For nearly 50 years, the Harlem School of the Arts has given generations of mostly black and Latino children entree into worlds often otherwise out of their reach. It put violins and other orchestral instruments in their hands, ballet slippers on their feet and Shakespeare on their tongues.
But on Friday, the school’s building was quiet, closed by the board of directors, which told parents in an e-mail message on Thursday that the school was being shuttered because of a lack of financing.
“We are virtually out of money, with no clear sources ahead of us,” John W. Corwin, the school’s interim executive director, wrote in the message.
Financing for the nonprofit school, which has operated mostly during after-school hours and on weekends, has been generated through tuition, private donors as well as city and state arts grants.
Mr.
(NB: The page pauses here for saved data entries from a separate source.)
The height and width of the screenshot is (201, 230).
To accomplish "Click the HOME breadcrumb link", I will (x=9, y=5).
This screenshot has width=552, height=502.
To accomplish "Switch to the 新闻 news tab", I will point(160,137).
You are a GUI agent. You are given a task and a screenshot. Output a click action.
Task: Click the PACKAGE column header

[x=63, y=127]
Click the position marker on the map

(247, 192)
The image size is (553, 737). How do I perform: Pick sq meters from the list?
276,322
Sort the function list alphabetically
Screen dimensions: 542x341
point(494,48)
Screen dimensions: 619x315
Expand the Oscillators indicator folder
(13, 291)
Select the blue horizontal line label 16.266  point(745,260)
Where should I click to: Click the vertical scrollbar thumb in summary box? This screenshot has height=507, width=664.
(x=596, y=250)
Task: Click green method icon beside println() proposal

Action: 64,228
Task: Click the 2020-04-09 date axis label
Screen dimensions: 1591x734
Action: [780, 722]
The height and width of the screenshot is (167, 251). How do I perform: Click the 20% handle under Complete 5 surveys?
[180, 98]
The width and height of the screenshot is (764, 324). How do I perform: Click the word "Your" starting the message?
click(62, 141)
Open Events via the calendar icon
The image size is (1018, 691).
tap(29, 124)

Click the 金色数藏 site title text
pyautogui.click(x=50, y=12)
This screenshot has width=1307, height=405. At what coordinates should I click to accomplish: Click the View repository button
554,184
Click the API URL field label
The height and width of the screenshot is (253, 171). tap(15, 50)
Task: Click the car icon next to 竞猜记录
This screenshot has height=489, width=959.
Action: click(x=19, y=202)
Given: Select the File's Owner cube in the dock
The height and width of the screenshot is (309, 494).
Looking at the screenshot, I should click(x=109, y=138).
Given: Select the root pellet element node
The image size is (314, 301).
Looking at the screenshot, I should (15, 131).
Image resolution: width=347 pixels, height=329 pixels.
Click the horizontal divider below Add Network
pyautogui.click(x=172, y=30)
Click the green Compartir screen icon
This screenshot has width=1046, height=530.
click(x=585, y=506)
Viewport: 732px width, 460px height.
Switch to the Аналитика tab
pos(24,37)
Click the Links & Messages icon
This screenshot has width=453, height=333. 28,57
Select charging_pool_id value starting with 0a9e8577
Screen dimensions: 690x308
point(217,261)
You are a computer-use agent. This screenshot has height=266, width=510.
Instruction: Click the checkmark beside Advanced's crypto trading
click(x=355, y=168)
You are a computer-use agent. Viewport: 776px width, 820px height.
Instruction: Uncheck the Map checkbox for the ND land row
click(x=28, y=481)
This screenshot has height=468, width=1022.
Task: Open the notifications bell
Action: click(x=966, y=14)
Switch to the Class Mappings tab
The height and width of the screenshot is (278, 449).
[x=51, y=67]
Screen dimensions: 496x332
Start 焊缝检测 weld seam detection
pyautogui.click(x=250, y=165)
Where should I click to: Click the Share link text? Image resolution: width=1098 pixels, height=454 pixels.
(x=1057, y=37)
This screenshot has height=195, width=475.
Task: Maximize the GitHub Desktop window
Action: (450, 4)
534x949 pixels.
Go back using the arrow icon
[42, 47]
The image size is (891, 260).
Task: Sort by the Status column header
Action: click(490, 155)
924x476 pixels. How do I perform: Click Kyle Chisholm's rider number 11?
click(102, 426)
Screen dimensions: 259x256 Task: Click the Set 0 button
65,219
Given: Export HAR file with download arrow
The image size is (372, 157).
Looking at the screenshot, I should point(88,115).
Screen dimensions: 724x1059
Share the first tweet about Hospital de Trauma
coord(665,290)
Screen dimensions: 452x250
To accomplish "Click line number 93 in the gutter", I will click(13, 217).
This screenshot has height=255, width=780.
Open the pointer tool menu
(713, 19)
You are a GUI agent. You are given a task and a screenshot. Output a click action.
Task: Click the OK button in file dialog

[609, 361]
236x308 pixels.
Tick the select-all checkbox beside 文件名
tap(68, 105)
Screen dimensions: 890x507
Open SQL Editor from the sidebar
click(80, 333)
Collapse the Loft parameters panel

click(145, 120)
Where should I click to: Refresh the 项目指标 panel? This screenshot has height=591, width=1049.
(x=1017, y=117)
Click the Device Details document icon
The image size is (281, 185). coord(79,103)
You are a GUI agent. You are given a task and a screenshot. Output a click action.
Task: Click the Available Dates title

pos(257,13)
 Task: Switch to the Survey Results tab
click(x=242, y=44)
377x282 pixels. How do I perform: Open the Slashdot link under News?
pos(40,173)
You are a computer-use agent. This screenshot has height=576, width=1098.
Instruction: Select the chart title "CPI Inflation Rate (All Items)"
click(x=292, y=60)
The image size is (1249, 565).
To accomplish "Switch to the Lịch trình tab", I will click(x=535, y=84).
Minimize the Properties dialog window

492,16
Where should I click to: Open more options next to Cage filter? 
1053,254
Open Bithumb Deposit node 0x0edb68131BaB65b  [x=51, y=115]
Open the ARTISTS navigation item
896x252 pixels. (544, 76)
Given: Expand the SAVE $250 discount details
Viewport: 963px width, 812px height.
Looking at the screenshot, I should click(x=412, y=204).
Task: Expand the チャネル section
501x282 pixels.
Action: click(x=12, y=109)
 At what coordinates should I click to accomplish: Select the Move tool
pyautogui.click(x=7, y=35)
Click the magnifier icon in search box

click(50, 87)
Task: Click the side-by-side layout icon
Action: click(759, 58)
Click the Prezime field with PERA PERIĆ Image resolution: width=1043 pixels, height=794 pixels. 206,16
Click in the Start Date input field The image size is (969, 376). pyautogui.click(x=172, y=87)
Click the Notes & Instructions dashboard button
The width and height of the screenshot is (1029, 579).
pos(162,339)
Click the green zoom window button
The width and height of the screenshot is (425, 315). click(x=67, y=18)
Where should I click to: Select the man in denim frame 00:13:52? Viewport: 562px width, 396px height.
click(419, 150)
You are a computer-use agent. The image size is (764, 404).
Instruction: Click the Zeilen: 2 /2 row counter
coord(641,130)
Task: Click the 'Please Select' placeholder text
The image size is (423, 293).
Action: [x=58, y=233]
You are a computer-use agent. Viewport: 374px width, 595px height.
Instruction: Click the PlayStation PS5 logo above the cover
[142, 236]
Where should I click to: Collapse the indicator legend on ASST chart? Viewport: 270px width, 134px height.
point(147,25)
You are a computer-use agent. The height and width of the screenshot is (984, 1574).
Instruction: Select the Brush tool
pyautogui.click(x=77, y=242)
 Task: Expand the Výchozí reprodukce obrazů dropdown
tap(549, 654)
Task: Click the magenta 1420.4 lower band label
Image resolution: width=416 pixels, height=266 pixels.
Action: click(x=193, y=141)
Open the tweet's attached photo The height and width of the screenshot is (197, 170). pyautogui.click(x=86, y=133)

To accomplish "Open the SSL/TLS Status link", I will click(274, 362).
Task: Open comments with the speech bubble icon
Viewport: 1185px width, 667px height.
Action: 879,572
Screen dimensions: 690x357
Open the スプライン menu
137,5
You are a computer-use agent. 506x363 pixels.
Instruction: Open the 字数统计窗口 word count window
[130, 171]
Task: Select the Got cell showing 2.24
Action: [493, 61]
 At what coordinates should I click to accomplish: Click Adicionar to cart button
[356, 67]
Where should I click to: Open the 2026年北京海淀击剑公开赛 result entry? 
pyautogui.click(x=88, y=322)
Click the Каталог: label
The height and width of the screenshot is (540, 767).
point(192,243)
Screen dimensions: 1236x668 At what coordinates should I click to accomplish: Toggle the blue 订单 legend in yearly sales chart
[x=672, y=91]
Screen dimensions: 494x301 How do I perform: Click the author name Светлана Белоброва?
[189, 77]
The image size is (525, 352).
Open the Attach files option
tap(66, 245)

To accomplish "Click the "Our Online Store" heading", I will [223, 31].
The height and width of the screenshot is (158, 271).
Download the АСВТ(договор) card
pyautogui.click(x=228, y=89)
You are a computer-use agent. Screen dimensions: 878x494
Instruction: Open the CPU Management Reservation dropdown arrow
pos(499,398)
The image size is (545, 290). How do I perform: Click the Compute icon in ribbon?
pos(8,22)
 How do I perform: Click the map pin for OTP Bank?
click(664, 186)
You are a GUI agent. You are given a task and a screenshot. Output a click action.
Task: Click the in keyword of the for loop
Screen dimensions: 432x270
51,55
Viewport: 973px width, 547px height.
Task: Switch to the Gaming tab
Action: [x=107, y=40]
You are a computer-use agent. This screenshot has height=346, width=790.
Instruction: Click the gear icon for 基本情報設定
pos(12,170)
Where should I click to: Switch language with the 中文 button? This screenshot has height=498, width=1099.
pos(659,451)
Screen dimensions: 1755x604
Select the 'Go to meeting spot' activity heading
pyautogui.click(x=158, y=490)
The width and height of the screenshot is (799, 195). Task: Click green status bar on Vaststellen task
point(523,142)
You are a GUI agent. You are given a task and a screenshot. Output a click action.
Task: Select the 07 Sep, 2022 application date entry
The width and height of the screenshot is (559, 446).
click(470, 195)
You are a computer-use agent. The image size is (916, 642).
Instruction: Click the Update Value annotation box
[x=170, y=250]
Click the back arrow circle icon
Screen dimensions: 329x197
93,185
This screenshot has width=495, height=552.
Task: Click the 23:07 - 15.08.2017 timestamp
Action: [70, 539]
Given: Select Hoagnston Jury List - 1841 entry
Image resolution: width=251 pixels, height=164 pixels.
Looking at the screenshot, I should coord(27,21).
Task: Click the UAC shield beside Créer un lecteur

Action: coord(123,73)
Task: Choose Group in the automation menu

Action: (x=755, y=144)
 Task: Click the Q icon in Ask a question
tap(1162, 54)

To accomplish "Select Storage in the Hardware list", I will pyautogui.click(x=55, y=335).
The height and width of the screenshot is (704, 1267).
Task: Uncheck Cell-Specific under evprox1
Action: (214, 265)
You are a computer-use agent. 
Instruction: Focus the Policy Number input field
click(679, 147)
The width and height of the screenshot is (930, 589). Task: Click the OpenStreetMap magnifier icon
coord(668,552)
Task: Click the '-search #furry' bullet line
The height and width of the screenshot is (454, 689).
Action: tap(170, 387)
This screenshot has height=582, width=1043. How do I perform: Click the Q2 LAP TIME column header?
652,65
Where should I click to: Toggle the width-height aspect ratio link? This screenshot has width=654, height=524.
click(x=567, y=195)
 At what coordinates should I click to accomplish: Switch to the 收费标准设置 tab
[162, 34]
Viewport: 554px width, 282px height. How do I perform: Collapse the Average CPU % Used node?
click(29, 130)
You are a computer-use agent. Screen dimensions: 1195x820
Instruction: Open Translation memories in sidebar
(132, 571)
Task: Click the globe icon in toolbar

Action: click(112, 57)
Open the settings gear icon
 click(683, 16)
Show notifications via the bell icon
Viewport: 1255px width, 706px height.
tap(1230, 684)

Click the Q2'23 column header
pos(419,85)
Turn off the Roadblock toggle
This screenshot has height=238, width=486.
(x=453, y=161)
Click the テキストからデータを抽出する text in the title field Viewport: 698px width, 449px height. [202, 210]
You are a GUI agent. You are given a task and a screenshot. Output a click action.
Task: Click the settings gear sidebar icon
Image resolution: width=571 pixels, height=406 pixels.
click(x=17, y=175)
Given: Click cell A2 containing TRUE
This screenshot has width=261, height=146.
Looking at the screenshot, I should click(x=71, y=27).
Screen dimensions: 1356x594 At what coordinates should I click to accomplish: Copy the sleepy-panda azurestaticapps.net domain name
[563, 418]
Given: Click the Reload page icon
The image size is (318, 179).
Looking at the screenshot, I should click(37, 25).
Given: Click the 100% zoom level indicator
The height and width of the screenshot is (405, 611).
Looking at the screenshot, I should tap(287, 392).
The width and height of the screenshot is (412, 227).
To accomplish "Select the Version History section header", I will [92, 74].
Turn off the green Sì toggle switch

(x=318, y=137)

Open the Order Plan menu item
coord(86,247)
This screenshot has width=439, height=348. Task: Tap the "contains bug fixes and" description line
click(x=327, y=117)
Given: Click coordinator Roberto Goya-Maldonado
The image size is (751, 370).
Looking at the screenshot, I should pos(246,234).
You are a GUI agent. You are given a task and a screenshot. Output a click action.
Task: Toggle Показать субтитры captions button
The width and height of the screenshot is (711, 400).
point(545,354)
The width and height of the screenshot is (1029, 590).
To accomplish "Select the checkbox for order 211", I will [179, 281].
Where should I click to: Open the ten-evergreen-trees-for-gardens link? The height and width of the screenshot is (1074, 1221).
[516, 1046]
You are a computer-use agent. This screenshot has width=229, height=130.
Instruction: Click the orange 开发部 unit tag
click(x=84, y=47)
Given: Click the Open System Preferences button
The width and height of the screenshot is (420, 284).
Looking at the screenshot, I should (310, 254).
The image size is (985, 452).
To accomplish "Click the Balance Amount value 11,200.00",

Corwin, who could not be reached for comment on Friday, wrote that the school would be closed until April 10, by which time the board will have determined if the school will be ended for good. He wrote that the board will “continue to tirelessly look for funds, in a much more public appeal than we have in the past.”
Christopher Paci, the board’s chairman, said the board simply could not drum up enough money over the last couple of years to cover the school’s operating costs. “As the economy turned and a number of our institutional donors cut back on their giving, our revenue from fund-raising shrank dramatically as our expenses remained the same,” Mr. Paci said.
He said he has been constantly searching for opportunities to keep the doors open. “If an angel or group of angels come to the doorstep immediately we’ll be able to save the school. If not, then the reality is bleak, and that’s what we’re up against.”
He said of the school, “I’ve seen with my own eyes the effect it has on the lives of the kids who go there.” At least $500,000 is needed to stay open through the end of the academic year.
The closing came two weeks after the board of directors met with parents and told them that they were laying off five faculty members and making other cuts in a bid to reassure donors and secure additional financing.
News of the developments rippled through the tight-knit community of students, parents and teachers, some of whom blamed lackluster fund-raising, financial mismanagement and a disconnect between the board and the Harlem community.
“We can only blame those in charge, the C.E.O.’s, the board members who didn’t take a real interest in saving the school,” said Eva Hall, whose 13-year-old granddaughter, Bobbi, takes dance and theater classes there. “They’re not even from the community. It was like they didn’t really care about H.S.A.; it’s obvious now.”
James Barlow, whose 10-year-old daughter, Jada, takes drama and modern dance classes at the school, said: “I’m just shocked. It’s one of the pillars of the community.”
The school was founded in 1964 by the concert singer Dorothy Maynor, who began teaching a handful of youngsters from a piano in the basement of the St. James Church, next door to the school’s current location at 645 St. Nicholas Avenue. Ms. Maynor died in 1996.
The school serves 3,000 students a year, teaching them four core artistic disciplines: dance, music, theater and visual arts. Alumni have gone on to some of the best performance high schools in the city and to top-tier colleges and universities like Juilliard. Some have appeared on Broadway and in feature films.